- Problem description -
Convert the stretch of the material from the line containing "Click the upload" through the line containing "Action: [563, 655]" into a Markdown table with the columns "Row" and "Line", numbering each line and omitting blank lines.

--- Begin Dataset rows ---

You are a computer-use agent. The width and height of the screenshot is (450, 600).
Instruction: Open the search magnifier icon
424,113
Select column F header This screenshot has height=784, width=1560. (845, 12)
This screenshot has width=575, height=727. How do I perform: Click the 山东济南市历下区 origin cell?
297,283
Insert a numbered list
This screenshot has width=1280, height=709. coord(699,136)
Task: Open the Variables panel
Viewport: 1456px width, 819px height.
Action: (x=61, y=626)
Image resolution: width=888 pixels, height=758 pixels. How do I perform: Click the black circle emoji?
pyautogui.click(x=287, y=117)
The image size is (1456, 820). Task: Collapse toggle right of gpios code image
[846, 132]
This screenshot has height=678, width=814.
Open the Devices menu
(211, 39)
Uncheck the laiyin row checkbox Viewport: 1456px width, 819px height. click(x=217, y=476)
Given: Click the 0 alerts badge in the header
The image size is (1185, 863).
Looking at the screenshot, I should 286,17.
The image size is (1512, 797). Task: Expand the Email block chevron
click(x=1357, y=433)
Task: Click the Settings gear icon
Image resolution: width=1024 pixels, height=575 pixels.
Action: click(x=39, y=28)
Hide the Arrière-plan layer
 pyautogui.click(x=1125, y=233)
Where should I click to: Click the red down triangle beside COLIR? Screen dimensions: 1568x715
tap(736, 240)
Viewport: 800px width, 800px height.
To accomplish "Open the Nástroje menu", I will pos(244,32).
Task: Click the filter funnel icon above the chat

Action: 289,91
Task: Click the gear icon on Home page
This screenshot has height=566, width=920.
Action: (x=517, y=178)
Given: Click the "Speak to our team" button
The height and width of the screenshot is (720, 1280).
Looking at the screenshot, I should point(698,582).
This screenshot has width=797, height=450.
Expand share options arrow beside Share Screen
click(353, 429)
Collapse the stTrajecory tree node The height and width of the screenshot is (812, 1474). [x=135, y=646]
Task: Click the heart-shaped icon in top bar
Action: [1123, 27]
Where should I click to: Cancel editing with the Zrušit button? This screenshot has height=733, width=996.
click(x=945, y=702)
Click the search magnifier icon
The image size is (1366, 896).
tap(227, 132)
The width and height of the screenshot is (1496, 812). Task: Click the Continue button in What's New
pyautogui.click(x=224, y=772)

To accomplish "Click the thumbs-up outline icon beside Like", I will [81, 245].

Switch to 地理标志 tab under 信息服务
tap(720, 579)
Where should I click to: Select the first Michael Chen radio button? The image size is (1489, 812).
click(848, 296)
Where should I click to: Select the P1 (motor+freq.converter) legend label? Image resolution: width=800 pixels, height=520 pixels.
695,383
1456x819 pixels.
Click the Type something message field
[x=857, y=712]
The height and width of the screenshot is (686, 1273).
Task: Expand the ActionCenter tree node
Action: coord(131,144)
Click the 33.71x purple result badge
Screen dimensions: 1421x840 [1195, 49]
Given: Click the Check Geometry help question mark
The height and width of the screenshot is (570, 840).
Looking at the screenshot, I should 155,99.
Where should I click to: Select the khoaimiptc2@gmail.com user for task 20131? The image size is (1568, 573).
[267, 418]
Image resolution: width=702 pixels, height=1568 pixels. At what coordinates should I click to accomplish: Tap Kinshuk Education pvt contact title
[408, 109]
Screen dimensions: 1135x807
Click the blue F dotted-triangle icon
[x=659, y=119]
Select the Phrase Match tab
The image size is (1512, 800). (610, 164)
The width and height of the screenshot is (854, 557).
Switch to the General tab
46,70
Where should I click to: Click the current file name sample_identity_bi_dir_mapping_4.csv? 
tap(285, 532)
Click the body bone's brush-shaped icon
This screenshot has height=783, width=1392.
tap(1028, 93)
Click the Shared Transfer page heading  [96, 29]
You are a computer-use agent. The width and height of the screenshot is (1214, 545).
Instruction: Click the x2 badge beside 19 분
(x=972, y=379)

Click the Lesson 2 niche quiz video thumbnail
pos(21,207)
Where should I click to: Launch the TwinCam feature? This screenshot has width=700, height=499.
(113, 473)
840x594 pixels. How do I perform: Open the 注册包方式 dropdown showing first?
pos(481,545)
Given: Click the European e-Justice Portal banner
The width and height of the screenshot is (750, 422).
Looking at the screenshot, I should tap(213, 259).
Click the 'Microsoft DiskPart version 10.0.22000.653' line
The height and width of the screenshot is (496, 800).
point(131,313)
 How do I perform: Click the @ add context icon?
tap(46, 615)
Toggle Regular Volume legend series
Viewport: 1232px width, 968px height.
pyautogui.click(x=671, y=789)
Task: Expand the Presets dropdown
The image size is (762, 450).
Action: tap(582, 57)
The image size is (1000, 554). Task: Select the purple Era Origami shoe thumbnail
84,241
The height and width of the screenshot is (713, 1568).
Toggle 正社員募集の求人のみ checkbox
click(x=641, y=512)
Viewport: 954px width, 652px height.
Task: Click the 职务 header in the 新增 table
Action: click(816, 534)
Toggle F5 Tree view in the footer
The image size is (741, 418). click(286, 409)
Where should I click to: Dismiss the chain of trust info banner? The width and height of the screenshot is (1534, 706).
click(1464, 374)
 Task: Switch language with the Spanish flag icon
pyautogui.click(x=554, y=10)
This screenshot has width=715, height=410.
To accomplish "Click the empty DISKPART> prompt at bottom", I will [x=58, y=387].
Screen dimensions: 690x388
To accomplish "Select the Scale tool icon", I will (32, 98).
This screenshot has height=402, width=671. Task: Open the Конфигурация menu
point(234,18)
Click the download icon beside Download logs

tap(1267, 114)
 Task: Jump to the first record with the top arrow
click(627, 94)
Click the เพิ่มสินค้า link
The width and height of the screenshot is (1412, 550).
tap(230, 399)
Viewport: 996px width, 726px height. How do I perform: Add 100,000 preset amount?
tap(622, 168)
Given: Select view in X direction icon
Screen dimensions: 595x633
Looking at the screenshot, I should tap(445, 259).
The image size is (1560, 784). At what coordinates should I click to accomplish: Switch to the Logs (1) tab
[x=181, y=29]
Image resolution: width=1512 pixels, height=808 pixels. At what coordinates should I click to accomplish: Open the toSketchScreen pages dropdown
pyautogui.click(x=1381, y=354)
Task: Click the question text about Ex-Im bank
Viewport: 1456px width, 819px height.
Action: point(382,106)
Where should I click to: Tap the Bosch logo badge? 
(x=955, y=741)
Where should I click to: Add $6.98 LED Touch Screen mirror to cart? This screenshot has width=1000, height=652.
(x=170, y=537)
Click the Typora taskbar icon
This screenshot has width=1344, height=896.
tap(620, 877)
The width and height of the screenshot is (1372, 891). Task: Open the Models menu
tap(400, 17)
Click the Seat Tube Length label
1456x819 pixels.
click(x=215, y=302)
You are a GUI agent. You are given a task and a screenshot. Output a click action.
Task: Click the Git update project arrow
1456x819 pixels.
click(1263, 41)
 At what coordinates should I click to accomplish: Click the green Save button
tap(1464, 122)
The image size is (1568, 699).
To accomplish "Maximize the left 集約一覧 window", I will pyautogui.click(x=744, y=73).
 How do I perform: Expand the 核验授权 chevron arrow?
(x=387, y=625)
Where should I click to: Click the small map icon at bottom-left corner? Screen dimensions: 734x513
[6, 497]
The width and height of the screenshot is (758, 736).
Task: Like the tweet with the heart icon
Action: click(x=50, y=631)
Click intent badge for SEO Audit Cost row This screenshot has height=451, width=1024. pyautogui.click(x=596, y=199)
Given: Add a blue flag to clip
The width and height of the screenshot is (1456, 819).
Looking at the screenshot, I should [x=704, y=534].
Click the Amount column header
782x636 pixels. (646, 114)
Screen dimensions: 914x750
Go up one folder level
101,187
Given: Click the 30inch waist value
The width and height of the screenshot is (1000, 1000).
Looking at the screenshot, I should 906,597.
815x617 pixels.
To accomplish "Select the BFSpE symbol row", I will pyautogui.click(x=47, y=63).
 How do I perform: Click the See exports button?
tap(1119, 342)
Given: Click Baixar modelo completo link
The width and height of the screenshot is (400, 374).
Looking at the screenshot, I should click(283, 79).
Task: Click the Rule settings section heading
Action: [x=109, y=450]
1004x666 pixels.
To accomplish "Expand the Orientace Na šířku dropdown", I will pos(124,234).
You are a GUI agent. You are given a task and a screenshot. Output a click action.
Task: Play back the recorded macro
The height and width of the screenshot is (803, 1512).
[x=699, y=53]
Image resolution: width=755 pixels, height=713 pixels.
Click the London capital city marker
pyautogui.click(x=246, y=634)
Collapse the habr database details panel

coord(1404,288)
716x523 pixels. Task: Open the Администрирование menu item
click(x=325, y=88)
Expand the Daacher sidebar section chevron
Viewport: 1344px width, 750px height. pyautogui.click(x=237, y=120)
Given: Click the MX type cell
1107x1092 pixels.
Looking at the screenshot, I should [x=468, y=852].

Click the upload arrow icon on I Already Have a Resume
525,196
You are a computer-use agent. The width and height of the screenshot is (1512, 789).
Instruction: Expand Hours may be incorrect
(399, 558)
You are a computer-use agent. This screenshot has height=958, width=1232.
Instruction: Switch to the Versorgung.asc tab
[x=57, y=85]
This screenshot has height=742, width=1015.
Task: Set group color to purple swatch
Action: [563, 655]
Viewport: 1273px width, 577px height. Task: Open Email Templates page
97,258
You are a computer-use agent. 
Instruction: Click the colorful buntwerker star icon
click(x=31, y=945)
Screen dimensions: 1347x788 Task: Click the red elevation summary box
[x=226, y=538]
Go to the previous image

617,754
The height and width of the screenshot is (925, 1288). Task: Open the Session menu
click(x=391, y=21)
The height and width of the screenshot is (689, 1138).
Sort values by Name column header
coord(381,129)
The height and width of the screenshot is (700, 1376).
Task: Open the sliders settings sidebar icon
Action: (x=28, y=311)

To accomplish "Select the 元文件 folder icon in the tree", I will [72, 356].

--- End Dataset rows ---

- Output of the task -
| Row | Line |
|---|---|
| 1 | Click the upload arrow icon on I Already Have a Resume |
| 2 | 525,196 |
| 3 | You are a computer-use agent. The width and height of the screenshot is (1512, 789). |
| 4 | Instruction: Expand Hours may be incorrect |
| 5 | (399, 558) |
| 6 | You are a computer-use agent. This screenshot has height=958, width=1232. |
| 7 | Instruction: Switch to the Versorgung.asc tab |
| 8 | [x=57, y=85] |
| 9 | This screenshot has height=742, width=1015. |
| 10 | Task: Set group color to purple swatch |
| 11 | Action: [563, 655] |